His work contributed to the lipid hypothesis, positing that elevated LDL cholesterol is a primary cause of atherosclerosis. This hypothesis has been examined through decades of epidemiological research and randomized controlled trials, particularly those involving statin therapy.

Grundy conducted clinical research in three primary areas: (a) cholesterol, triglycerides, and lipoprotein metabolism; (b) the impact of dietary fats on lipid metabolism; and (c) obesity and metabolic syndrome.

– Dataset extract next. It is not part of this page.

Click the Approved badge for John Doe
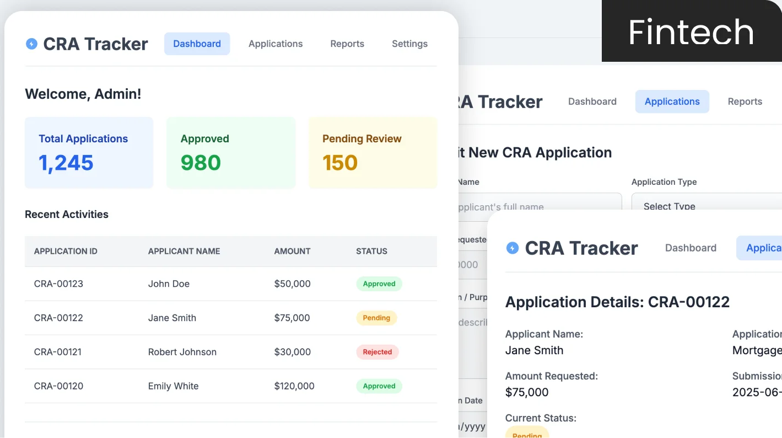Screen dimensions: 782x438 click(x=379, y=284)
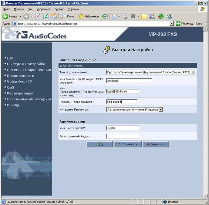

- Gallstones: His research identified metabolic abnormalities that lead to cholesterol gallstones, particularly in obese individuals. His research showed how cholesterol crystals form in bile before stones develop.
- Hypertriglyceridemia: He investigated the mechanisms behind hypertriglyceridemia or elevated triglycerides in conditions such as diabetes and nephrotic syndrome, linking them to changes in LDL metabolism.
- Lipid Metabolism: He developed methods to study cholesterol synthesis, absorption, and bile acid metabolism, informing the understanding of liver function, lipid transport, and hypercholesterolemia (i.e. high cholesterol levels).
- Metabolic Syndrome: He studied how conditions like obesity, high blood sugar, and high blood pressure often occur together—a combination now known as metabolic syndrome. This research showed how this syndrome increases the risk of heart disease, informing guidelines for diagnosing and treating it.
- Statins and Other Cholesterol Medications: His work explored statins in clinical settings, demonstrating their effectiveness in lowering LDL cholesterol and reducing cardiovascular risk. Grundy's research also explored other cholesterol-influencing medications, such as fibrates and ezetimibe.

== Honors and awards ==

- Pioneer in Prevention Award from the American Society for Preventive Cardiology (2022)
- W. Virgil Brown Distinguished Achievement Award from the National Lipid Association (2010)
- AHA Gold Heart Award (2009)
- AHA Distinguished Scientist (2005)
- AHA Discovery Award (2000)
- American Society for Nutrition (ASN) E.V. McCollum Award (1998)
- Bristol-Myers Squibb/Mead Johnson Award for Distinguished Achievement in Nutrition Research (1997)
- National Academy of Medicine membership (1995)
- Honorary Degree in Medicine from the University of Helsinki (1990)
- Award of Merit from the AHA (1983)
UTSW has named several professorships for him: Scott Grundy Director's Chair and Dr. Scott M. Grundy Distinguished Professorship in Human Nutrition. The institution hosts an annual Scott Grundy Symposium.

The American Heart Association annually awards the Scott Grundy Fellowship Award for Excellence in Metabolism Research to recognize abstracts on diabetes, lipids and lipoproteins, or obesity and adipose tissue distribution.